Written by Bill Polley, Ph.D., Director of Business Intelligence, Quad Cities Chamber
After several quarters of lackluster GDP growth, the U.S. economy finished 2023 with two very strong quarters that provided a nice upside surprise to GDP. In the fourth quarter, real GDP increased at a seasonally adjusted annual rate of 3.3%. This comes on the heels of a 4.9% increase in the third quarter. At the time of our last Quarterly Market Report (mid-November), the Federal Reserve Bank of Atlanta’s GDPNow forecast was predicting a 2.1% increase for the fourth quarter. Once again, the actual number came in better than the forecast.
Consumer spending was the largest contributor to the increase in GDP, contributing 1.91 out of the 3.3% increase. Fixed investment spending (excluding the change in inventories) slowed markedly, contributing only 0.31% - the lowest contribution of fixed investment in 2023. Net exports and government purchases contributed 0.43 and 0.56% respectively.
While most (though not all) forecasters are no longer predicting a recession in the next year, the consensus forecast is still for a slowdown as we move into the middle of this year. As of this writing (week of Feb. 19, 2024), the Blue Chip consensus forecast is just under 2% for the first quarter of 2024. However, the Atlanta Fed’s GDPNow forecast is predicting a 2.9% increase, a full percentage point above the Blue Chip consensus. Over the last two quarters, GDPNow has consistently predicted higher than the Blue Chip consensus, and actual GDP has exceeded even the GDPNow forecast.
While these numbers are good, it is likely that as inflation continues to fall that real GDP growth will fall below 3% and possibly under 2%, if not in the first quarter, then probably in the second.

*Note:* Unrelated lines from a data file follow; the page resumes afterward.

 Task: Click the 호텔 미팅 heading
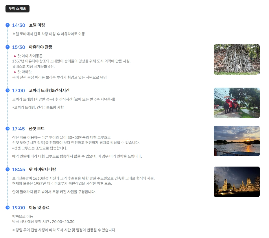pyautogui.click(x=37, y=25)
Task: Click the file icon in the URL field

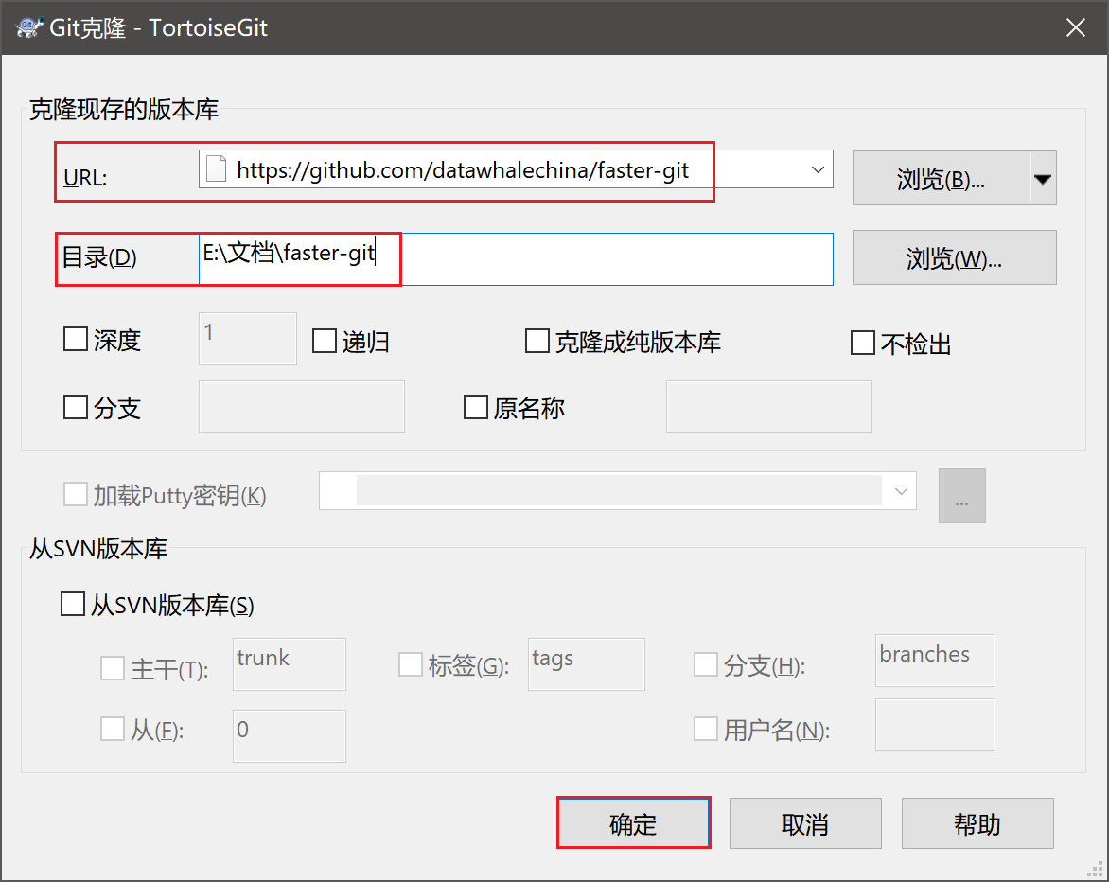Action: [217, 170]
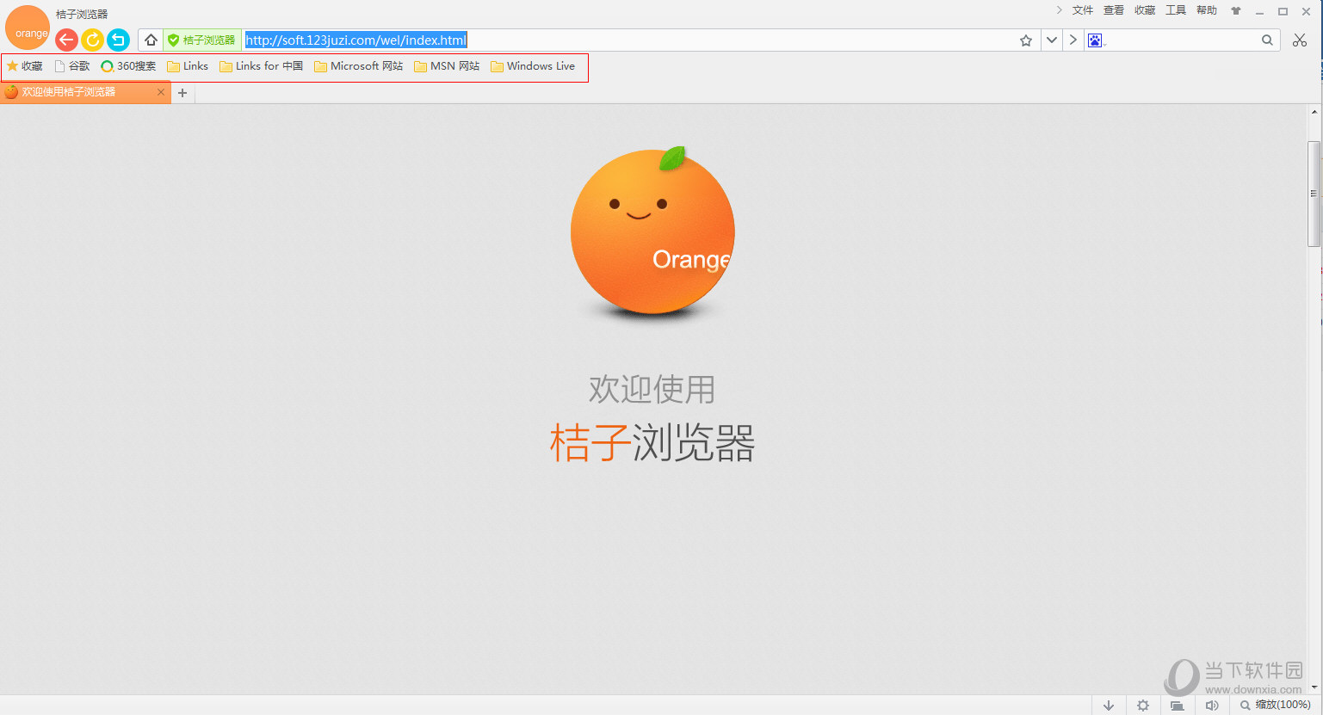Open the scissors screenshot tool
The width and height of the screenshot is (1323, 715).
[1299, 40]
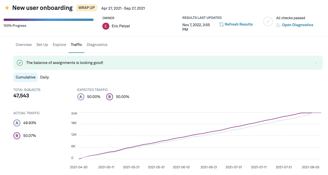Click the 100% progress bar
This screenshot has width=328, height=175.
coord(49,20)
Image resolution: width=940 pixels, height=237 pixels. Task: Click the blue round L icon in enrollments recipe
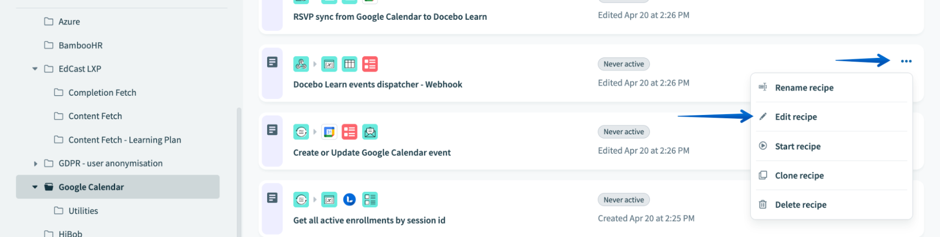pos(349,200)
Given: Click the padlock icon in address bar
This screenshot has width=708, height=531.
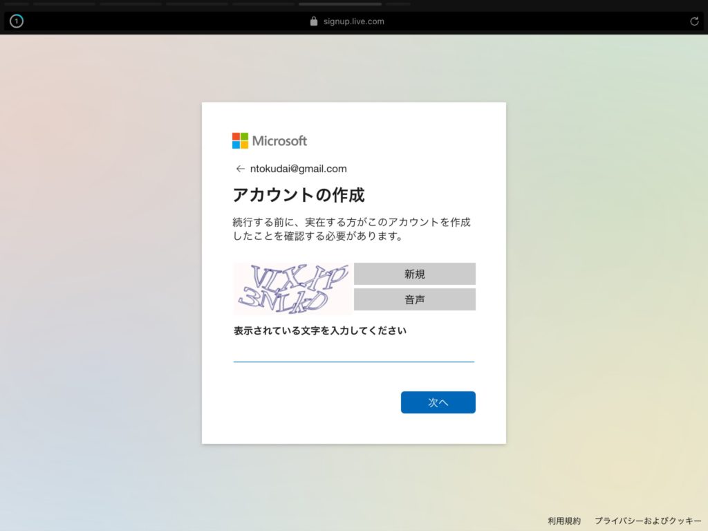Looking at the screenshot, I should tap(314, 21).
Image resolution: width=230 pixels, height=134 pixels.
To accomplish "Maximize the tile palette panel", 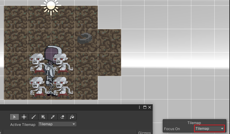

A gradual slowdown would give us the "soft landing" we have been anticipating all last year. However, as we discussed in the last Quarterly Market Report, the risk of policy error is still present. As the economy slows down, the Fed's job becomes more difficult as they try to thread the needle--navigating between the twin goals of price stability and full employment. Waiting too long to lower interest rates risks slowing the economy too much. Lowering rates too early risks re-igniting inflation.